Avec La Fracture, Catherine Corsini interroge les divisions individuelles comme sociales par le prisme du chaos hospitalier en période de manifestations de Gilets Jaunes. Un regard engagé qui divisera les spectateurs à leur tour, mais qui a le mérite d’aller au bout de son propos sans jamais sacrifier l’équilibre de son écriture et de sa mise en scène.

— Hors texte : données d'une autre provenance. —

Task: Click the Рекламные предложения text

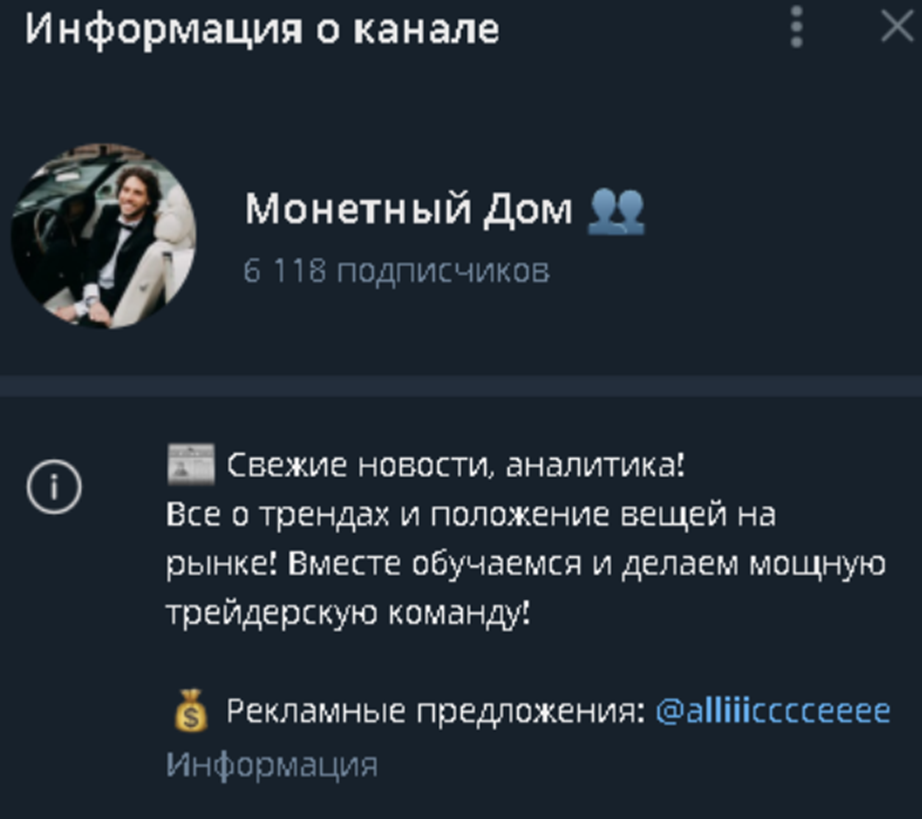Action: click(x=436, y=711)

Comment aborder l’épineuse question des Gilets Jaunes, et plus largement de la division sociale qui se creuse de plus en plus en France, sans tomber dans la caricature de chaque « camp » ni rester à la surface du problème ? Catherine Corsini répond par une comédie dramatique d’une justesse remarquable, mêlant gravité et burlesque, évitant les pièges du mauvais goût ou du ressentiment, et créant un véritable dialogue (celui que les médias n’ont jamais réussi à mettre en place) qui n’en est pas pour autant didactique ou moralisateur. Pour ce faire, elle réunit un casting aux petits oignons. D’un côté, Marina Foïs (tout en sérieux et agacement) et Valeria Bruni-Tedeschi (tout en sarcasme et outrance), couple en crise de bourgeoises cinquantenaires totalement déconnectées de la réalité populaire, et a priori hostile aux Gilets Jaunes. Elles ont voté Macron, bien qu’elles ne semblent pas être de droite pour autant (vu qu’elles considèrent les Gilets Jaunes comme les principaux fautifs de la montée du Rassemblement National). La bourgeoisie socialiste ou centriste parisienne, qui vote pour voter tout en sachant très bien que le résultat ne changera rien à son confort de vie. De l’autre côté, Pio Marmaï, routier dont la colère (légitime) semble pourtant desservir la cause, en cédant à l’émotion impulsive au détriment du dialogue rationnel. Entre eux, et pour les réunir sous une cause commune, des infirmiers et médecins héroïques qui sacrifient leur temps libre pour sauver des vies – mais qui n’en demeurent pas moins engagés (dans l’intention) en faveur des manifestants. Le personnage d’Aïssatou Dialou Sagna est en ce sens central : elle est la véritable héroïne de l’histoire.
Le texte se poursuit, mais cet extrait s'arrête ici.